Find distance between two nodes of a Binary Search Tree

Introduction to Binary Search Trees (BSTs)

A hierarchical data structure called a binary search tree is employed for effective data storage and retrieval. It is made up of nodes and edges, where each node houses a value.

Anatomy of a Binary Search Tree

A BST consists of nodes with three components:

• Value: The data stored in the node.
• Left Child: A reference to the left subtree, which contains nodes with values less than the current node.
• Right Child: A reference to the right subtree, which contains nodes with values greater than the current node.

What is Node Distance?

In the context of a BST, node distance is the quantity of edges separating two nodes. It measures the "relatedness" or "closeness" between two nodes in the tree.
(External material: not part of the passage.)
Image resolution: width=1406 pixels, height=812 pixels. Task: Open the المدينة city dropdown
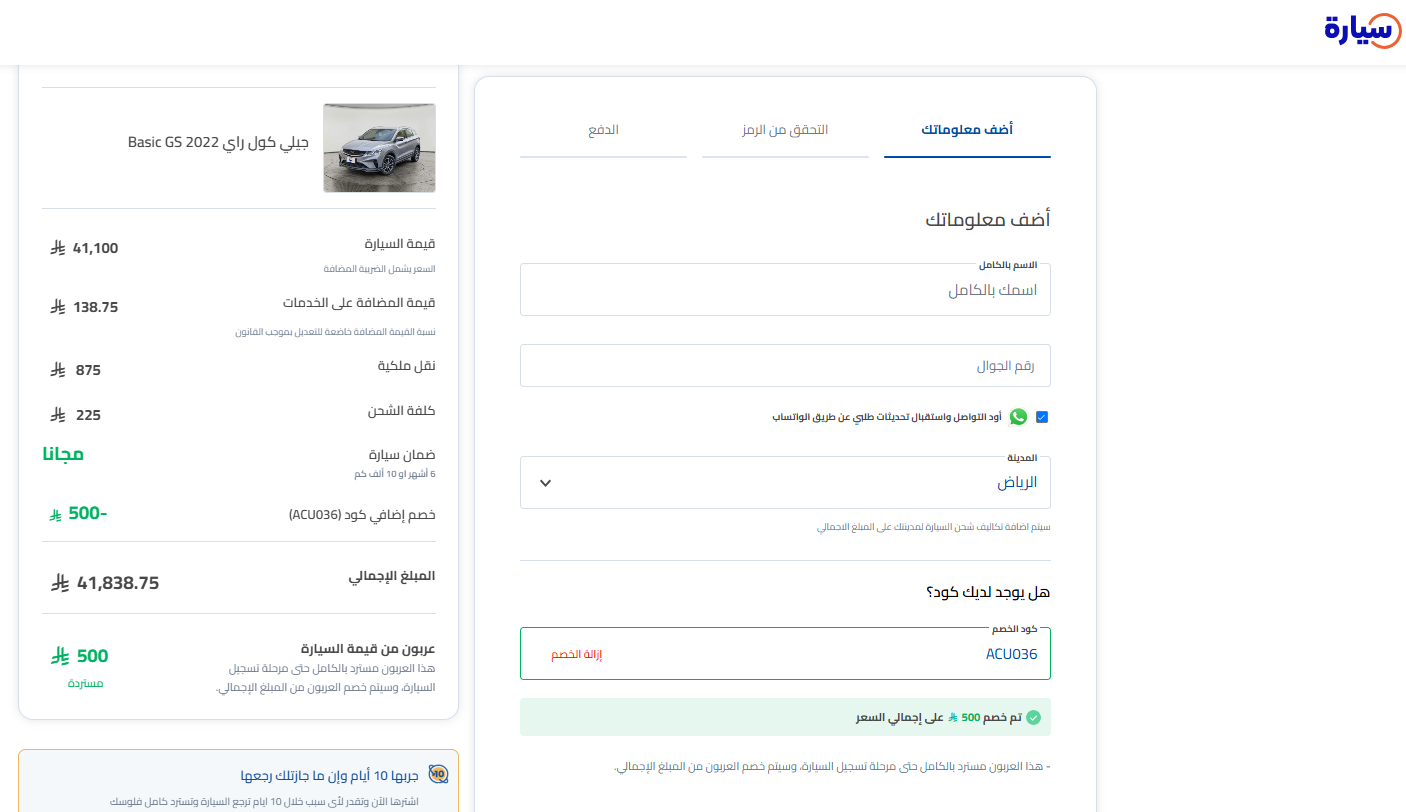(785, 482)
Understanding Binary Search Trees (BSTs)

Before embarking on the journey of calculating the distance between two nodes in a Binary Search Tree, it is essential to revisit the core concepts of BSTs. A Binary Search Tree is a hierarchical data structure wherein each node possesses, at most, two children: a left child and a right child.

The Quest for Distance: Algorithm Overview

Step 1: Identifying the Lowest Common Ancestor (LCA)

Finding the two target nodes' Lowest Common Ancestor (LCA) is the first and most important step in this journey. By moving up the tree through parent pointers, the LCA is the node from which both target nodes can be reached. To achieve this, we start a traversal of the tree from the root and move progressively downward. The algorithm compares the values of the current node and the target nodes at each step. The traversal continues up until a node is discovered whose value is halfway between the values of the two target nodes. This node is the LCA.

Step 2: Calculating Distances

The distances between the LCA and each of the target nodes must then be calculated after the LCA has been located. A depth-first search (DFS) that starts from the LCA and travels to each target node separately is used to achieve this. The algorithm counts the edges it comes across while moving through the tree, effectively calculating the distance from the LCA to each target node.

Step 3: Summing Up the Distances

The final step in our quest is to combine the distances calculated in Step 2. Adding these distances together provides us with the total distance between the two target nodes. This distance signifies the number of edges one must traverse to move from one target node to the other within the Binary Search Tree.

Calculating Node Distance in a Binary Search Tree

Understanding Recursive Algorithms

In computer science, recursive algorithms are a useful tool. They divide a problem into more manageable, more compact subproblems. We can use recursion to iterate through the tree and locate the LCA in the case of calculating node distance.

Implementing the Distance Calculation Function

Let's implement a function that calculates the node distance between two nodes in a BST. We'll use a recursive approach to find the LCA and sum the distances.

Code:

Output:

Distance between nodes 1 and 9: 4

Handling Edge Cases

It's essential to consider edge cases when implementing the distance calculation function. For instance, what happens if one of the nodes doesn't exist in the tree?

Time and Space Complexity

Analyzing the time and space complexity of our algorithm is crucial to understanding its efficiency.